PROBLEM SET —
(1) Using the article on the Wells Fargo scandal, answer each question briefly:
(a) How large was the fine that Wells Fargo agreed to pay?
(b) What was HSBC charged with?
(c) In what year did Wells Fargo purchase Wachovia?
(2) Translate this sentence from the article on the Wells Fargo scandal into Spanish: "Wells Fargo has a drug connection too."
(3) Continue the article on the Wells Fargo scandal, starting after its final sentence.

Reprinted from Campaign For America's Future
As the latest Wells Fargo scandal was breaking, the music world learned of the death of Prince Buster. He's the Jamaican ska legend who made a record called "Al Capone" and sang "Enjoy yourself/it's later than you think." I wonder what he thought about Wall Street?
Banking giant Wells Fargo agreed to pay a $185 million fine last week, after it was discovered that its employees have opened than 2 million phony checking and credit card accounts in its customers' names.
There's a pattern here.
A week before Wells Fargo's settlement was announcement, banking giant HSBC was charged with foreign-exchange trading violations. That appears to have voided a deal which allowed its bankers to escape prosecution for a persistent pattern of violating international sanctions and laundering money for the Mexican drug cartels.
Wells Fargo has a drug connection too. Wachovia, which was purchased by Wells Fargo (apparently with bailout money) in 2008, systematically laundered money for the same Mexican cartels -- gangs that routinely decapitate their victims and have murdered anywhere from 65,000 to more than 100,000 people.

RECORDS SUPPLIED —
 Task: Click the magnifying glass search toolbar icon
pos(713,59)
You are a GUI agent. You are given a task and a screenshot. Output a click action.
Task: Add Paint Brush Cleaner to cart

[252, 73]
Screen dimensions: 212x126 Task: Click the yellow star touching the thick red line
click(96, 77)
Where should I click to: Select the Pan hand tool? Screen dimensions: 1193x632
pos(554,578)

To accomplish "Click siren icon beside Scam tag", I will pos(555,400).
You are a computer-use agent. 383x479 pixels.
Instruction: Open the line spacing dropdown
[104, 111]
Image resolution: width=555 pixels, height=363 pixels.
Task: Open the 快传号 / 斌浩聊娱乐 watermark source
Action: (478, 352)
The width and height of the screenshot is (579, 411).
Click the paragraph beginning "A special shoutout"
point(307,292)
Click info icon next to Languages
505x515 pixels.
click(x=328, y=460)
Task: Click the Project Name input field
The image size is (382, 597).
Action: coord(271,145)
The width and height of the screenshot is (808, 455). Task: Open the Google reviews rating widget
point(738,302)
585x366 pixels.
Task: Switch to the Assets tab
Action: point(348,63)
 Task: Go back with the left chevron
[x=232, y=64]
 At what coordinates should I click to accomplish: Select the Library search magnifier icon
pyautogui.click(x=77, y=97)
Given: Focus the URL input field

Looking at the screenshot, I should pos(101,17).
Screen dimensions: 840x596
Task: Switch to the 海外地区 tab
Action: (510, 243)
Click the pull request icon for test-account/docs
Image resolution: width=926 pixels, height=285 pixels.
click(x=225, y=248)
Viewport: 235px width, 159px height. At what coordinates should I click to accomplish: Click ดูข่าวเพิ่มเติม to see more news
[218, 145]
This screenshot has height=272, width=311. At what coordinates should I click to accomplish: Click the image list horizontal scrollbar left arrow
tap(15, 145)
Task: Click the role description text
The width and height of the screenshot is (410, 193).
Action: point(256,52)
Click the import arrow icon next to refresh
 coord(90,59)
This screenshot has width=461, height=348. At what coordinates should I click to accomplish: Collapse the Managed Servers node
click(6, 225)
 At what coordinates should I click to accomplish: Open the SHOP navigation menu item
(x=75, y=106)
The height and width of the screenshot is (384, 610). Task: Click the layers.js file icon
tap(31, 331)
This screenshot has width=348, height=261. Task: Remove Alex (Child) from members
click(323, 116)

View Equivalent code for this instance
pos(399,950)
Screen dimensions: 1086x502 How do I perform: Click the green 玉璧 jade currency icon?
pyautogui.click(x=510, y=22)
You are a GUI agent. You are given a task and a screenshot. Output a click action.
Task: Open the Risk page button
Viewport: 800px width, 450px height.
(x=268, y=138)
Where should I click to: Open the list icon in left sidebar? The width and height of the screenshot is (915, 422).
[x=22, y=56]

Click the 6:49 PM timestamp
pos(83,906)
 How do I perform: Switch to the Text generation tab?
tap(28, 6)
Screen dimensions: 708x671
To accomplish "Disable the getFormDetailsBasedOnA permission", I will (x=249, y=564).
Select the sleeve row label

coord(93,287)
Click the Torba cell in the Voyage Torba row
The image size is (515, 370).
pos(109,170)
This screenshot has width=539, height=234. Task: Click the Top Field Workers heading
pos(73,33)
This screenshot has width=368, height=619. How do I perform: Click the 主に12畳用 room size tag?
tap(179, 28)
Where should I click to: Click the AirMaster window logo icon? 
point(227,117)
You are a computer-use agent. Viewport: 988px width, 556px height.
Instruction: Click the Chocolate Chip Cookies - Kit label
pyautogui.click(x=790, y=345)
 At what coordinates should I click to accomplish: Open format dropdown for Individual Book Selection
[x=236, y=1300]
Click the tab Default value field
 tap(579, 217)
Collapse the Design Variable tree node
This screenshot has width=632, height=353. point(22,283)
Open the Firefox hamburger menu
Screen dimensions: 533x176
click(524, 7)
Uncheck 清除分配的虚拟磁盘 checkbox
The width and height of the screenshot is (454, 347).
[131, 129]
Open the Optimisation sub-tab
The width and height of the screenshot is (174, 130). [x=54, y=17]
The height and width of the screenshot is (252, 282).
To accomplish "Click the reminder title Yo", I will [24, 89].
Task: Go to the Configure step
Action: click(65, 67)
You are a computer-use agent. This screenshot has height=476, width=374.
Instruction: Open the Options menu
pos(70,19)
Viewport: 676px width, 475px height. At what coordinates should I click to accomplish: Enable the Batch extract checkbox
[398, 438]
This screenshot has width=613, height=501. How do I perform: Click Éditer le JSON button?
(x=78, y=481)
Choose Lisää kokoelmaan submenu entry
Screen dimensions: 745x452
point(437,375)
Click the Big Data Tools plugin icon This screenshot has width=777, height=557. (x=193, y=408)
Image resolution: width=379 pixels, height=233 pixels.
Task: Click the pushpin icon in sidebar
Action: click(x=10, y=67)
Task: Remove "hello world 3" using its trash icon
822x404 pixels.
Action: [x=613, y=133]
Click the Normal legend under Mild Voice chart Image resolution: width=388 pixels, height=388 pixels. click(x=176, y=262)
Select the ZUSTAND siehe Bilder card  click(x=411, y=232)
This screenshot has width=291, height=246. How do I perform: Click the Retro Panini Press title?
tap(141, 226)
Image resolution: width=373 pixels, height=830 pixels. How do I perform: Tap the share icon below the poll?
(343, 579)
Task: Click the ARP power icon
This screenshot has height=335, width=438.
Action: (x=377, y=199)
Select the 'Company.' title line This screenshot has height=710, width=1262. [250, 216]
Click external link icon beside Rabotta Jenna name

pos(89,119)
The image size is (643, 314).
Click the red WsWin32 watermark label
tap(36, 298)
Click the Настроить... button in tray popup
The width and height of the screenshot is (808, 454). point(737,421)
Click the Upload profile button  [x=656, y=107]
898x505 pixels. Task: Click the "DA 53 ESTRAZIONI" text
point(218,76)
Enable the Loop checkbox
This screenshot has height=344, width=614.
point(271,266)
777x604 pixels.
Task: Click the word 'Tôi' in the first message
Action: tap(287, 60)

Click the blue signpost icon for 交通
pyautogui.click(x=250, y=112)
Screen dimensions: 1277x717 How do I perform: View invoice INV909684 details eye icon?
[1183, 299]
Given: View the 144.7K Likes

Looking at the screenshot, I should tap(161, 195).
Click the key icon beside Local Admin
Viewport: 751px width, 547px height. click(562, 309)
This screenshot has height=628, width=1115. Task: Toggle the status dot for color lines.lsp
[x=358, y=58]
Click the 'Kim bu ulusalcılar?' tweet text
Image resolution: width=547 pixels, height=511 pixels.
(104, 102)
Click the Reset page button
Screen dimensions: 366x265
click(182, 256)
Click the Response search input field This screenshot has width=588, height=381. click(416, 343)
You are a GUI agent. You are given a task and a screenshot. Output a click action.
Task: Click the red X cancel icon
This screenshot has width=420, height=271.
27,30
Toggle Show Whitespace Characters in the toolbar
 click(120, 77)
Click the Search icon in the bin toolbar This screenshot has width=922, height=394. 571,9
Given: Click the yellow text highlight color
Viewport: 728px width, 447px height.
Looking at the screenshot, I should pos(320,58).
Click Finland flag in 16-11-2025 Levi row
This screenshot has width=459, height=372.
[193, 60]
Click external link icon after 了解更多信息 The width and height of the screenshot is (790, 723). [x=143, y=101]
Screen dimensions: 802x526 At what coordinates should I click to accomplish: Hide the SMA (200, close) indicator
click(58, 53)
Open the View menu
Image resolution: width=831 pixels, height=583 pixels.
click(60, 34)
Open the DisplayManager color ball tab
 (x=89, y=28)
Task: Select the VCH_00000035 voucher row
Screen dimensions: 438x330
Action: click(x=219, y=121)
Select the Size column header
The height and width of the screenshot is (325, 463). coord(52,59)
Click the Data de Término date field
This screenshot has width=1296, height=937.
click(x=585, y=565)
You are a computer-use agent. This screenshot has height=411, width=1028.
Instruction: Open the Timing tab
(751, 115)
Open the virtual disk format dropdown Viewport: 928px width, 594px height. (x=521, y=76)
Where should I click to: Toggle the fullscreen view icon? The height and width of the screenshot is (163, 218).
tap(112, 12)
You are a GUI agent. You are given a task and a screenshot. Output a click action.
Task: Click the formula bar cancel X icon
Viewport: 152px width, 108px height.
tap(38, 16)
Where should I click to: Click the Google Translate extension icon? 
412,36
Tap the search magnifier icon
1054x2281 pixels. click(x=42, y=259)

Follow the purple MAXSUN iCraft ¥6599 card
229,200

ANSWERS FOR THE TASKS —
(1)
(a) $185 million
(b) Foreign-exchange trading violations
(c) 2008

(2) Wells Fargo también tiene una conexión con las drogas.

(3)
Al Capone seems downright tame next to that.
Chalk it up to a culture of criminality. We have often quoted William Dudley, president of the Federal Reserve Bank of New York, who spoke in 2013 of "deep-seated cultural and ethical failures" and "the apparent lack of respect for law, regulation and the public trust" in the culture of our biggest banks.
Every major bank on Wall Street has a rap sheet that would make a Chicago gangster blush. Nevertheless, bank-servile Republicans -- including Donald Trump -- have been calling to disband the Consumer Financial Protection Bureau, even as it brings Wells Fargo to something like justice. That's like trying to disband the Federal Marshals right after they've caught a stagecoach robber.
But then, if the Wells Fargo incident has taught us anything, it's that today's thieves are more likely to be inside the stagecoach than outside it.
What is it about cultures of corruption that provokes strident declarations of patriotism? "This American system of ours ... call it Americanism, call it capitalism, call it what you like, gives to each and every one of us a great opportunity if we only seize it with both hands and make the most of it," said Al Capone.
"Don't you get the idea I'm one of those goddamn radicals," Capone also told radical journalist Claude Cockburn. "Don't get the idea I'm knocking the American system."
Wells Fargo CEO John Stumpf apparently agrees. "This is still the best country on the planet to do business," he says.
He's got a point. The cheating addressed by Wells Fargo's latest settlement took place between 2011 and 2015. That means it bilked millions of Americans after the same American people rescued it with $25 billion in bailout money in 2008.
That's gratitude for you.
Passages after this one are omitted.